We were given more than 24 hours notice, but the closest pet-friendly hotel was in Alpharetta, Georgia, about five hours away. I didn’t think we would have to travel that far, but with so many other evacuees from Florida, Georgia, and South Carolina, we had no choice. In fact some of our friends went as far as Tennessee and the mountains of North Carolina.
It’s a surreal experience, to be away from your home and to not know what is happening. Of course, we had the Weather Channel, but they were covering larger cities and towns than ours. And we had Facebook, but specific details of certain areas of town were hard to obtain.
What does one do when evacuated? Well, we tried to make the best of it. We shopped, took the kiddo to an arcade and Go Kart track and to a movie, but it all felt kind of dream-like. A forced vacation is a strange experience. We wanted to relax, but we were all glued to our phones looking for updates.
We thought it would be fairly simple — the storm would come Friday into Saturday morning, and we would be allowed to come home Sunday. How wrong we were! Interstate 95 was impassable due to downed trees and flooding. No one had power, and trees were across many roads in our area, making them un-drivable. Moreover, our barrier islands were unreachable because causeways had been destroyed.
The re-entry process for a hurricane-touched area is more complicated than the evacuation. Traffic needs to be considered; roadways cleared; and power restored. Those who re-entered the area early ended up having to sleep in their cars on the road because access was not possible.
Our town was cleared for re-entry on Monday at 3 p.m. We waited until Tuesday to return home. We experienced some traffic, but nothing serious. Don’t judge us, but we had left our cat at home, and we three were so relieved when we opened the door and he meowed at us.
Fortunately for us, the power had been restored and our home retained no damage. Trees had fallen behind our house, but thankfully in the opposite direction. Mom and Dad came home to a tree leaning against their house, but no evident damage. I cannot describe the sense of relief we felt coming home to a pristine house.
Slowly, but surely, things are returning to normal. Doctors’ offices have reopened; my husband is back to work. However, schools are out until Monday, as some evacuees are still trying to return or are still cleaning up their homes. More and more businesses are open, but when I went to the grocery store, the usually full bread shelves were pretty sparse. Trees are still being removed and some homes will likely have months of repair ahead of them.
I never thought of it before being in this situation, but it was pointed out that those who decided to “shelter in place,” that is, to stay in their homes, ultimately put first responders in danger. Not only that, but in the aftermath, their driving around neighborhoods inhibited power and tree-removal crews from getting around easily.
Sadly, many people stayed behind because they had nowhere to go — too poor to stay in a hotel; or no relatives to stay with; or no means of finding where shelters were. For these people, my heart breaks.It must have been a traumatic experience to live through the hurricane.

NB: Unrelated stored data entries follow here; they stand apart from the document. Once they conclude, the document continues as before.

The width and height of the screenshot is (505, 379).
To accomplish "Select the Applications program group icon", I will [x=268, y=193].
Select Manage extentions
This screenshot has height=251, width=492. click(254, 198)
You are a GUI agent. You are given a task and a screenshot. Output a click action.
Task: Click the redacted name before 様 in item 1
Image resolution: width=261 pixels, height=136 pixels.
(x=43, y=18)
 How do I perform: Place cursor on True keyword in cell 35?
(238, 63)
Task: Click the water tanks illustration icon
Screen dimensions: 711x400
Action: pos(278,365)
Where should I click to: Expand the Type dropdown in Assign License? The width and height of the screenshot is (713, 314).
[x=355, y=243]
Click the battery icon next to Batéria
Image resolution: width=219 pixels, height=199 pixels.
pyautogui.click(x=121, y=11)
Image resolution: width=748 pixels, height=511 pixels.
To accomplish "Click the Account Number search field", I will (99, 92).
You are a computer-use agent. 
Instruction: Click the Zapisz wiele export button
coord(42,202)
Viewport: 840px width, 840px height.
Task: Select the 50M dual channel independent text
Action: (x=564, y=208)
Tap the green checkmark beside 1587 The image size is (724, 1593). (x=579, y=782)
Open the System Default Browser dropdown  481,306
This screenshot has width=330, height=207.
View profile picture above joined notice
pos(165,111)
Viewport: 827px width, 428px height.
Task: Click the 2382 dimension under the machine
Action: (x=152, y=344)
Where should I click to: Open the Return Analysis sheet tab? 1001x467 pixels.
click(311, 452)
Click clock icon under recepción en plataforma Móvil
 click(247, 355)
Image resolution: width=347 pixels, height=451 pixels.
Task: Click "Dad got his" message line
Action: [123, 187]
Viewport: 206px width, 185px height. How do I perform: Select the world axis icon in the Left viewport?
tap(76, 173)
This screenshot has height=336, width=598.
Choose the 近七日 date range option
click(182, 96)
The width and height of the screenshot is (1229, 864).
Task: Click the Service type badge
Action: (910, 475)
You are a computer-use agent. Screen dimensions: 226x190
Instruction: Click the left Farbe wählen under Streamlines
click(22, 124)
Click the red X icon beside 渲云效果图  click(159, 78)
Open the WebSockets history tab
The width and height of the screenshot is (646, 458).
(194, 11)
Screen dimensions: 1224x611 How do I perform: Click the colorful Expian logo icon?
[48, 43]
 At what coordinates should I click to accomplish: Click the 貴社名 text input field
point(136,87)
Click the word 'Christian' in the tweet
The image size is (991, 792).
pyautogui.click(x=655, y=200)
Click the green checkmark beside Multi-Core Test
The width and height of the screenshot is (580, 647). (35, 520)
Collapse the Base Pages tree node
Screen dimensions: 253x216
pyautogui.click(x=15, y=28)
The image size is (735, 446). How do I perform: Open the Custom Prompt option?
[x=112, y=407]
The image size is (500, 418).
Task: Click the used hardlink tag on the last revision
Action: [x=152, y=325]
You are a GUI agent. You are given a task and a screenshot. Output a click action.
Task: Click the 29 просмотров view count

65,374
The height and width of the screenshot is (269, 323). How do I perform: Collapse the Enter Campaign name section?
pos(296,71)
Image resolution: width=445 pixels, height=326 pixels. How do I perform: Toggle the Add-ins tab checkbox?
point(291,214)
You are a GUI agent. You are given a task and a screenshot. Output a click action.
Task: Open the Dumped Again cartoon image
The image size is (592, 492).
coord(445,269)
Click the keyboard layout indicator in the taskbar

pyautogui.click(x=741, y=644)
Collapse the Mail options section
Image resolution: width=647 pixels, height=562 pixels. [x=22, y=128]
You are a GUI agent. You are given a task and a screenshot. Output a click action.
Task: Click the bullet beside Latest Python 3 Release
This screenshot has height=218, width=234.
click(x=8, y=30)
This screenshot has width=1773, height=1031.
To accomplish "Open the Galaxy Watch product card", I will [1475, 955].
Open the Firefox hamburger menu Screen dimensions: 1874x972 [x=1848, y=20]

Others, too, stayed. Perhaps not for financial reasons, but for some other motivation — perhaps responsibilities required them to stay put. Part of me thought that we were overreacting by evacuating, but I am so glad we did. If we hadn’t, we could’ve gone days without power; we could have run out of food; we could have been stuck in our neighborhood.
Experiences like these, while tragic, teach valuable lessons. It teaches me respect for the local authorities who made sure it was safe to return home. It makes me even more grateful for first responders, many of whom had to send their families off to evacuate while they stayed behind. It shows me that there are good people in the world, like the owners of a local pizza place delivering pizzas to all the recovery crews; or the neighbors who checked on houses and took pictures of potential damage. And it reminds me to not take life for granted, but to live each moment fully, being the best person I can be.